Regarding my use of testing I would say that JUnit pretty much fills my bill and I don’t see a need to move to TestNG. I was watching the presentation not so much as to know more about TestNG, but to get some exposure to the market for testing products (*). So the features which were presented and which were said to be in a high demand from the users were the ability to define test groups, to test data connectivity and to define dependencies between tests (**). Pretty fair, I would take this functionality to be a logical progression from the ability to run a bunch of tests at random as JUnit lets you do it, you are basically starting to look at the tests you run from a higher level and you start looking for ways to aggregate these tests into higher-level constructs, such as test groups, which can then be manipulated according to various needs.

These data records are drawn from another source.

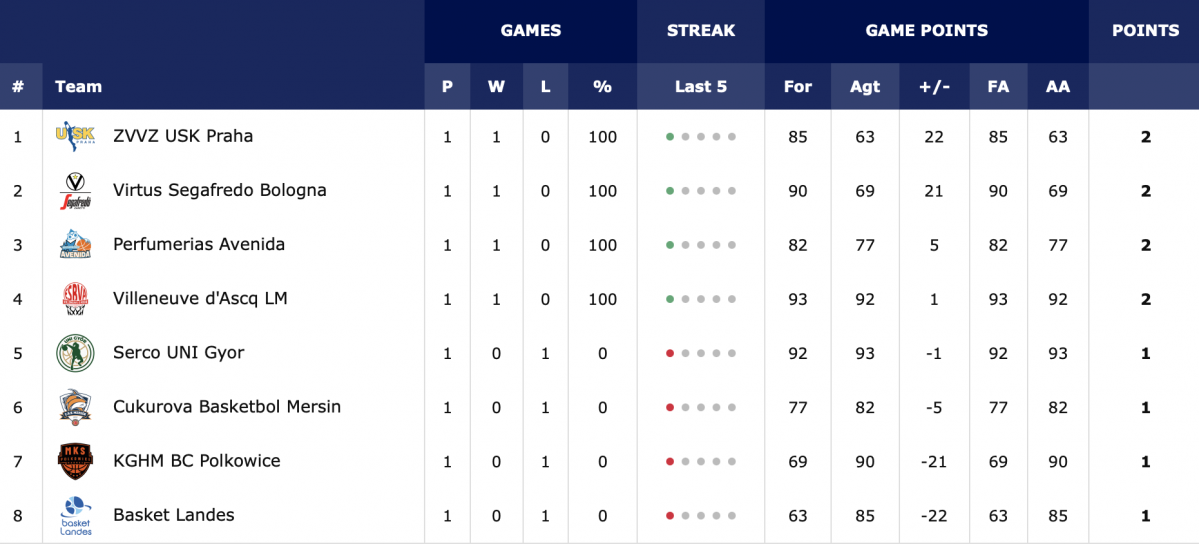Click the Last 5 streak column header
The height and width of the screenshot is (544, 1199).
(x=700, y=86)
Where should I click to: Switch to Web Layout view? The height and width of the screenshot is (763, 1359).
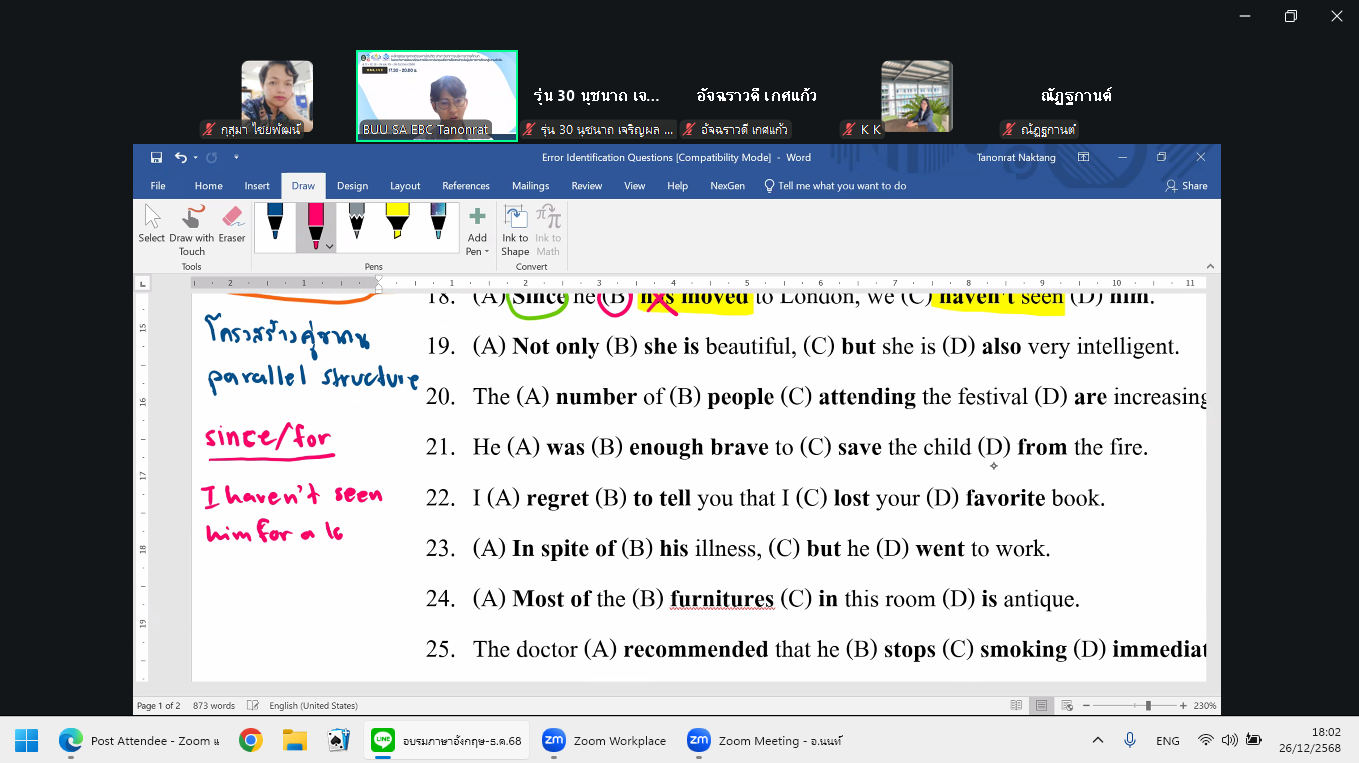coord(1065,705)
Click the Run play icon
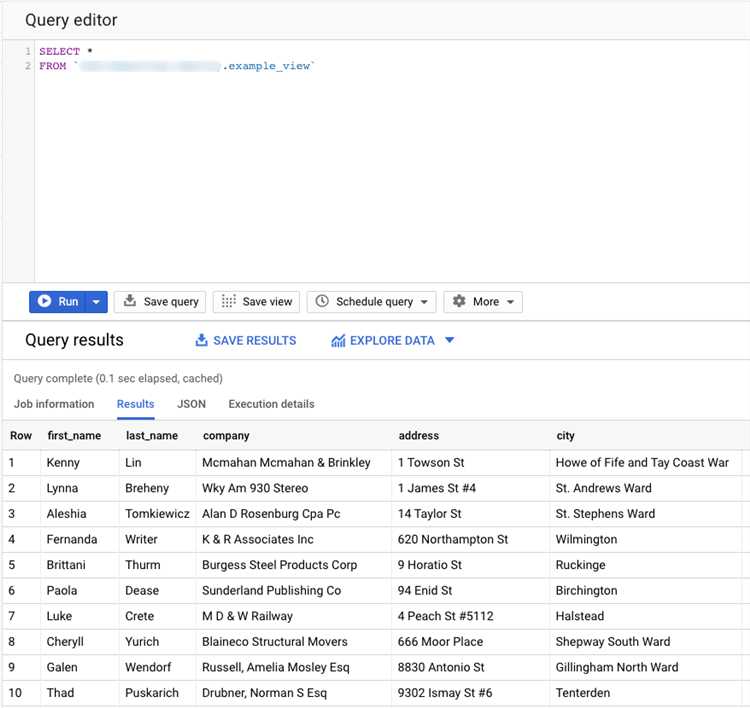Image resolution: width=750 pixels, height=708 pixels. (44, 301)
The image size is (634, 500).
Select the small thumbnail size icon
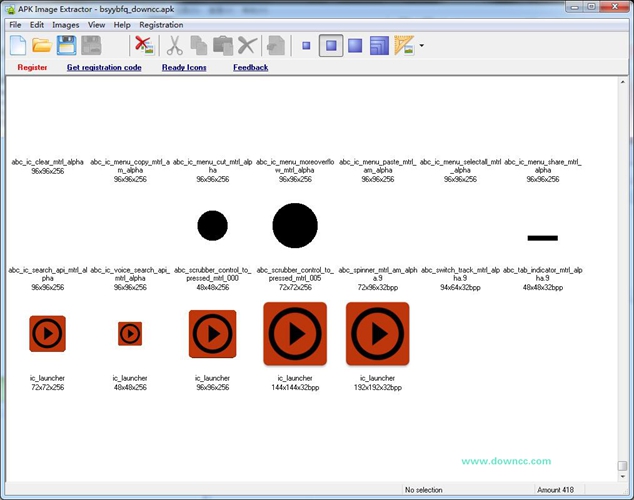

So far I would say that Test NG is looking at ways to manage the complexity coming out of a high number of tests. Test NG is for test-heavy shops, where testing is considered a concern on par or close to development. Not a bad thing and I pretty sure that TestNG covers some functionality which is in high demand by Java developers.
There is, however, one need for testing that so far it is largely unsatisfied and sorely missed: the need to test workflows or series of events. Let’s say that you have an application that is a series of MDBs, each accepting messages, transforming them and then outputting them to the next MDBs. You would want to be able to test this application end-to-end.
Let’s say that you have an application that receives market trades, needs to process them and then transform them in order to send them downstream to tax systems, settlement systems, etc… You would want to put thru a trade, set-up in a certain way and then trace its execution thru these flows and determine if, in what stage and in what shape has this trade reached the Application-to-Tax-System gateway.
When I think about work-flow testing I usually think about defining a message, inputting this message into a work-flow engine and then defining interceptors to see how the original message has been manipulated at various stages. You may need to test both the work-flow itself (to see if the message has been going thru the work-flow that it needed to go thru), the end-result (to see where the message has been forwarded to and in what shape) as well as how it behaves at various stages in this workflow (if needed). I see work-flow testing primarily concerned with interception of messages (and this would probably be a great use of AOP) and with the possibility to correlate messages passing thru this work-flow with the original message.
OS testing tools so far are limited to synchronous testing. I wonder at what point will the need for work-flow testing become so pressing and the demand for it so great so that one OS shop will start doing something about implementing a testing framework for testing workflows. Then we could use Event-Driven-Testing for testing an application written in a Event-Driven-Architecture manner…
* I know that trying to form an opinion on a market such as the market for OS testing tools from a vendor presentation is a pretty risky business, what you get from vendor presentations is usually distorted because of bias and time constraints but I will assume that this presentation gave a fair image of what users want from testing tools.
** From what I know TestNG is a lot more than some annotations that give you the possibility to form test-groups and test dependencies. However, I would say that these issues are probably considered more important and more aligned with the market for OS testing tools since they were the ones which were included in this presentation.
P.S. If I were to choose one enterprise concern which is not addressed by the Spring stack I would choose work-flow. Spring has modules for integration, batch, transaction management, security management, connectivity to various end-points, etc…, it is missing this capability. From what I see work-flows are used pretty heavily in the enterprise space and for now I think they are mostly implemented either by in-house solutions or by commercial solutions. OS could probably make a contribution in this space as well. And if it does it should probably try to give the developer the ability to test work-flows, or at least make it easy for him/her.
P.P.S. The comments by Alan Keefer on this thread reinforce my beliefs that we need to carry out tests at every level, from high-level to unit test. For a work-flow based system this would mean that we need to test the work-flows themselves and not only the units making them up.
Later edit: There are actually a few OS workflow tools. OSWorkflow, the ones at the bottom of this article and probably a few others. I should try them at one point.